Closed bkamins closed 3 years ago
And a general question - why does Feather.jl depend on DataFrames.jl? I think it could use the same strategy like other packages, e.g. CSV.jl and be sink table agnostic?
Thanks, but note that with the new Arrow.jl this package is basically deprecated. Yes, it's needed for reading the legacy feather format, but it's hard for me to imagine there being much will for maintaining this package.
As I recall the DataFrames dependencies dates back to before Tables.jl, or at least before it reached maturity. It wouldn't be hard to remove it.
Sure - just decide what you prefer here. In the worst case we can keep this PR open as a reminder for the future.

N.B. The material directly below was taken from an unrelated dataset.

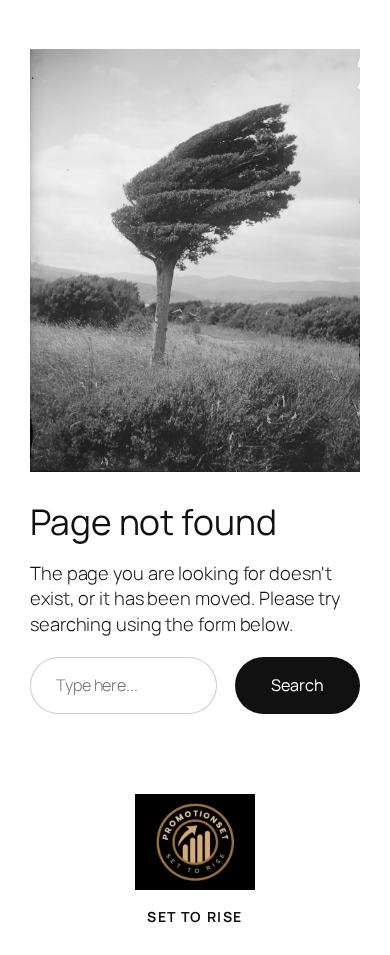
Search (297, 685)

I'd be happy to merge this when tests pass, but frankly I'm no longer interested in following this package, so in the future I'm not sure I'll even notice the PR's. I think currently both @quinnj and I are the only maintainers. I'm sure we'd be happy to give you guys maintainer status if you have interest in keeping it going. I think only @quinnj can do that.
I do not use this package either. I am just making sure packages that depend on DataFrames.jl are properly notified about version changes.

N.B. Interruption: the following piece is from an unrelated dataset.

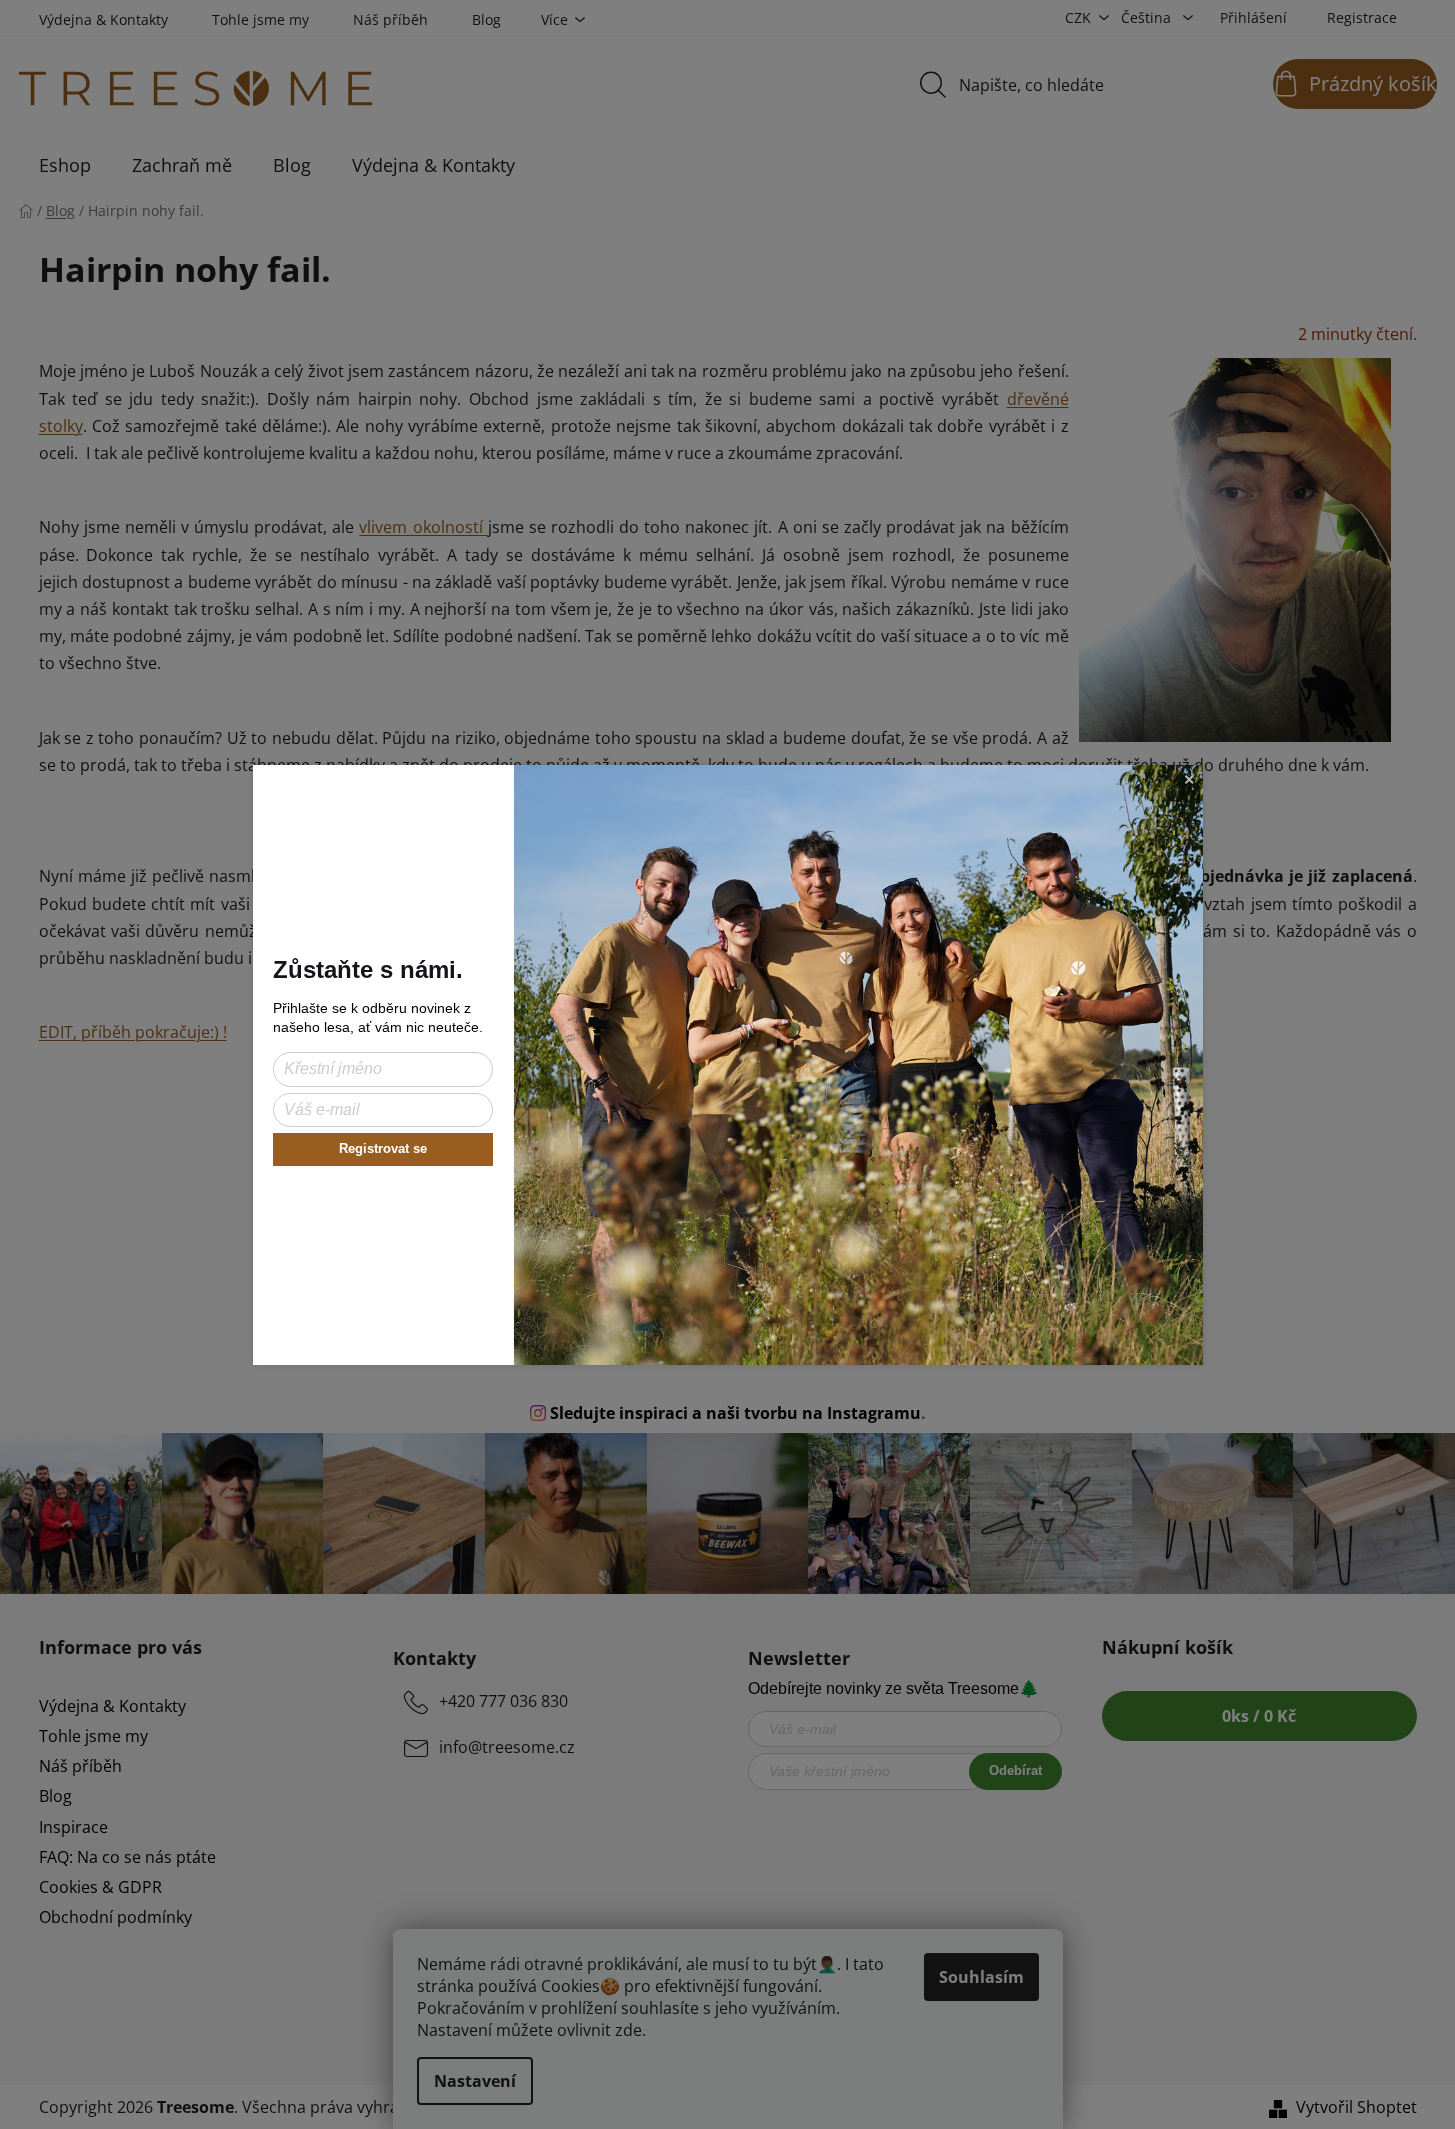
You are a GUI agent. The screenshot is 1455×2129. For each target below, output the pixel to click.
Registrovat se (383, 1148)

Maybe it should just get deprecated and unmaintained officially?
That would be my preference. There may be some interest from someone in it getting maintained, because I suppose some people may have old feather files sitting around. However, even in the worst case scenario, people can use pyarrow to convert their old files to the newer format, so it's hard for me to imagine any reason for anyone to maintain this package.
@bkamins thanks for fixing the dependency. We will need the package for a bit while transitioning to a new file format.
CI fails because the package is making a wrong use of CategoricalArrays.jl (which @nalimilan already noted some time ago)
Actually the failure is in Arrow.jl (version 0.2). Should we copy the code from that version to the Feather.jl repo since Arrow.jl now tracks the newer version of the spec? Or should we create an Arrow0.jl package or something? Fixing CategoricalArrays should be easy.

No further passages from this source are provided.